_WORK INSTRUCTIONS:_
Can you rewrite the material below, replacing "GUI agent" with "interface agent" wherever it occurs and leaving everything else as is?

_SUPPLIED MATERIAL:_

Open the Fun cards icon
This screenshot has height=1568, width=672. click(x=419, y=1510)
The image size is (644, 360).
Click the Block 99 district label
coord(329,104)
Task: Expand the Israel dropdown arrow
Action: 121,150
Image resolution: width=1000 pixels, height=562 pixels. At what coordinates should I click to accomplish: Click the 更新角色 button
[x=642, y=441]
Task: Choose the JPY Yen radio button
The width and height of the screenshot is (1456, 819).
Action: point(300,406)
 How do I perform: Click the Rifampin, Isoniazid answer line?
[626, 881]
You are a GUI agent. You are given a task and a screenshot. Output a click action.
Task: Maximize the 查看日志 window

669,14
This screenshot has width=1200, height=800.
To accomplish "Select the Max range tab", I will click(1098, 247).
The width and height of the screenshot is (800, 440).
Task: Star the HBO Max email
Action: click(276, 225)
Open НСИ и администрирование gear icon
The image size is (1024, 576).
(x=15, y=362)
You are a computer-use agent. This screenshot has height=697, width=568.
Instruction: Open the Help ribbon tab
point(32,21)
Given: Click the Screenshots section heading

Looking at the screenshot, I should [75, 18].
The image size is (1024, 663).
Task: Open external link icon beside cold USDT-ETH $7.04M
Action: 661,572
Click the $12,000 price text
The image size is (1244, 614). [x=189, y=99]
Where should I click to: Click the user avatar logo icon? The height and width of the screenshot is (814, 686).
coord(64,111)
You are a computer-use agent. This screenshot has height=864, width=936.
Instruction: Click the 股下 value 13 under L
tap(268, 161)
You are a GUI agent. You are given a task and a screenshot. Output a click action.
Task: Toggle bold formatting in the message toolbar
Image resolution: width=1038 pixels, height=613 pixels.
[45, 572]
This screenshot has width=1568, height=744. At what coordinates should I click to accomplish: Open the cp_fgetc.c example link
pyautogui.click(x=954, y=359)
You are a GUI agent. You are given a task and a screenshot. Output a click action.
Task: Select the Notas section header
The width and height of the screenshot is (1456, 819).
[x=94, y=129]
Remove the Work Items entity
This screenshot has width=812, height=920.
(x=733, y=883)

_TASK OUTPUT:_
Open the Fun cards icon
This screenshot has height=1568, width=672. click(x=419, y=1510)
The image size is (644, 360).
Click the Block 99 district label
coord(329,104)
Task: Expand the Israel dropdown arrow
Action: 121,150
Image resolution: width=1000 pixels, height=562 pixels. At what coordinates should I click to accomplish: Click the 更新角色 button
[x=642, y=441]
Task: Choose the JPY Yen radio button
The width and height of the screenshot is (1456, 819).
Action: point(300,406)
 How do I perform: Click the Rifampin, Isoniazid answer line?
[626, 881]
You are a interface agent. You are given a task and a screenshot. Output a click action.
Task: Maximize the 查看日志 window

669,14
This screenshot has width=1200, height=800.
To accomplish "Select the Max range tab", I will click(1098, 247).
The width and height of the screenshot is (800, 440).
Task: Star the HBO Max email
Action: click(276, 225)
Open НСИ и администрирование gear icon
The image size is (1024, 576).
(x=15, y=362)
You are a computer-use agent. This screenshot has height=697, width=568.
Instruction: Open the Help ribbon tab
point(32,21)
Given: Click the Screenshots section heading

Looking at the screenshot, I should [75, 18].
The image size is (1024, 663).
Task: Open external link icon beside cold USDT-ETH $7.04M
Action: 661,572
Click the $12,000 price text
The image size is (1244, 614). [x=189, y=99]
Where should I click to: Click the user avatar logo icon? The height and width of the screenshot is (814, 686).
coord(64,111)
You are a computer-use agent. This screenshot has height=864, width=936.
Instruction: Click the 股下 value 13 under L
tap(268, 161)
You are a interface agent. You are given a task and a screenshot. Output a click action.
Task: Toggle bold formatting in the message toolbar
Image resolution: width=1038 pixels, height=613 pixels.
[45, 572]
This screenshot has width=1568, height=744. At what coordinates should I click to accomplish: Open the cp_fgetc.c example link
pyautogui.click(x=954, y=359)
You are a interface agent. You are given a task and a screenshot. Output a click action.
Task: Select the Notas section header
The width and height of the screenshot is (1456, 819).
[x=94, y=129]
Remove the Work Items entity
This screenshot has width=812, height=920.
(x=733, y=883)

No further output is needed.